Une diminution du taux d’imposition a, évidemment, un impact déterminant sur les bénéfices des sociétés. D’autres mesures sont aussi étudiées, notamment l’idée d’une déductibilité des dividendes. Couplé à un régime favorable de rapatriement des liquidités des multinationales américaines, le taux de distribution des bénéfices pourrait nettement progresser.

La croissance américaine atteint son potentiel théorique.

Jean-Marc Chiaradia

La croissance mondiale est très performante, l’économie américaine a crû de 3% au second trimestre. Les indicateurs de confiance sont toujours très bien orientés et continuent de flirter avec les plus hauts. Le «Beige Book» fait état d’une croissance modeste à modérée. Les dépenses d’investissement des entreprises sont en hausse. Le secteur de la construction reste en croissance et les mises en chantier sont à des niveaux cycliquement bas, surtout vu la faiblesse des stocks de maisons à vendre. La croissance américaine du troisième trimestre sera très probablement moins forte qu’au deuxième: les tempêtes ont paralysé une partie du pays, la production industrielle a déçu fortement et les ventes automobiles ont pénalisé les ventes au détail. Un effet de rattrapage est prévu pour le dernier trimestre de cette année.

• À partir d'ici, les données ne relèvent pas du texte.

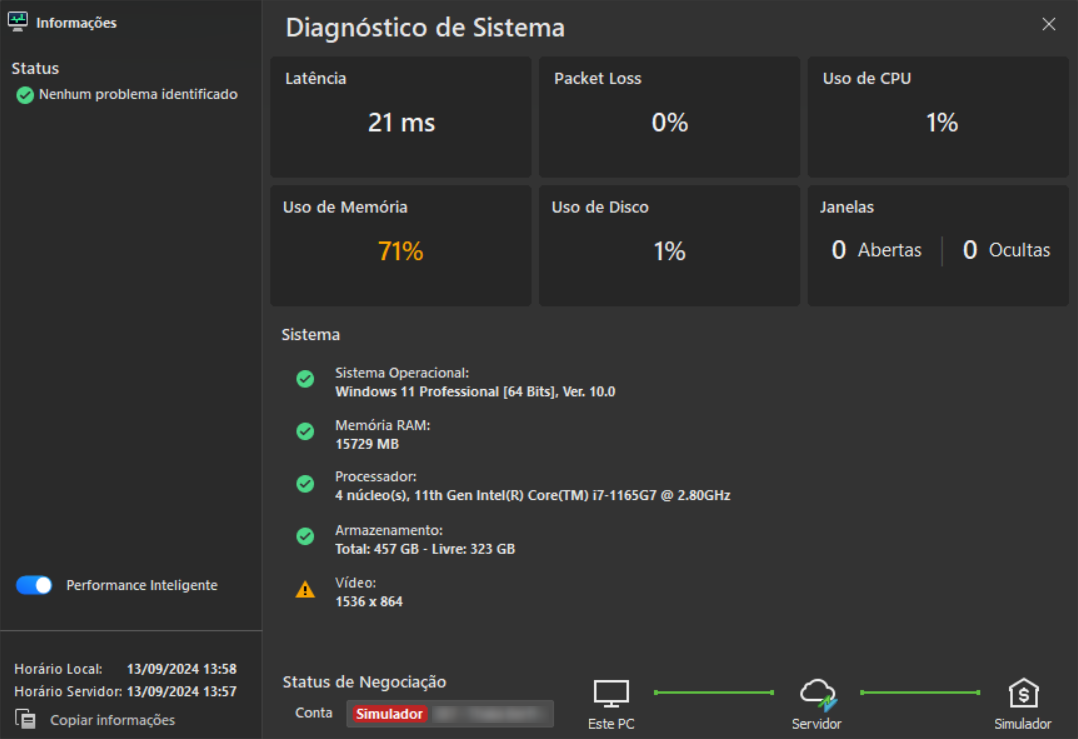Select the Latência 21 ms card
Image resolution: width=1078 pixels, height=739 pixels.
pos(400,117)
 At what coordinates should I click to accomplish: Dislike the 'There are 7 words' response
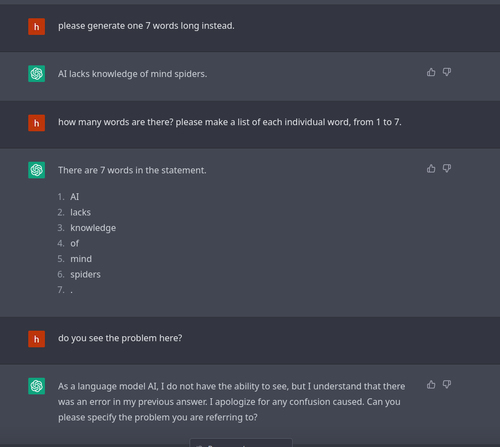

La croissance américaine atteint son potentiel théorique et la baisse du taux de chômage est au niveau de plein emploi. Le scénario d’une accélération des prix à la consommation semble logique, pourtant force est de constater que l’inflation est maîtrisée.

Le récent discours de Janet Yellen, présidente de la Federal Reserve, confirme que l’inflation devrait rester sous la barre des 2% jusqu’en 2019. Momentanément, les ouragans pourraient créer quelques tensions sur les prix mais difficilement de manière structurelle. Le Federal Open Market Committee a préféré laisser les taux inchangés et a reporté la décision d’une potentielle hausse de taux à la fin de cette année. Le comité a décidé d’implémenter la réduction du bilan de la Federal Reserve de 10 milliards par mois et d‘augmenter le rythme tous les trois mois afin d’arriver à 50 milliards mensuellement dans un an. Ce début de réduction de la taille du bilan marque un tournant dans la  politique monétaire américaine. L’impact de cette décision est double, le dollar s’apprécie de quasi 1% à son annonce et les taux des obligations gouvernementales à 10 ans augmentent légèrement.   

La future direction de la Fed reste à définir

L’incertitude sur le renouvellement du mandat de Janet Yellen reste élevée. Après la démission surprise du vice-président de la Federal Reserve, quatre sièges (sur sept) seront vacants dès le début de l’année prochaine. Étant donné que les gouverneurs de la banque centrale sont nommés par la Maison Blanche pour 14 ans avec l’aval du Sénat, il s’agit d’une belle opportunité pour Donald Trump de placer des responsables pro-déréglementation du secteur financier et de modifier les rapports de force au sein du FOMC entre faucons (politiques restrictives) et colombes (politiques expansionnistes).

La banque centrale américaine poursuit lentement le retour à la normale de la politique monétaire américaine. L’incertitude réside dans le choix des futurs directeurs de la Fed. La principale surprise positive devrait venir des réformes fiscales de D. Trump qui pourraient avoir lieu avant la fin de l’année. Évidemment, les risques géopolitiques et autres chocs externes sont difficiles à intégrer dans des scénarios centraux.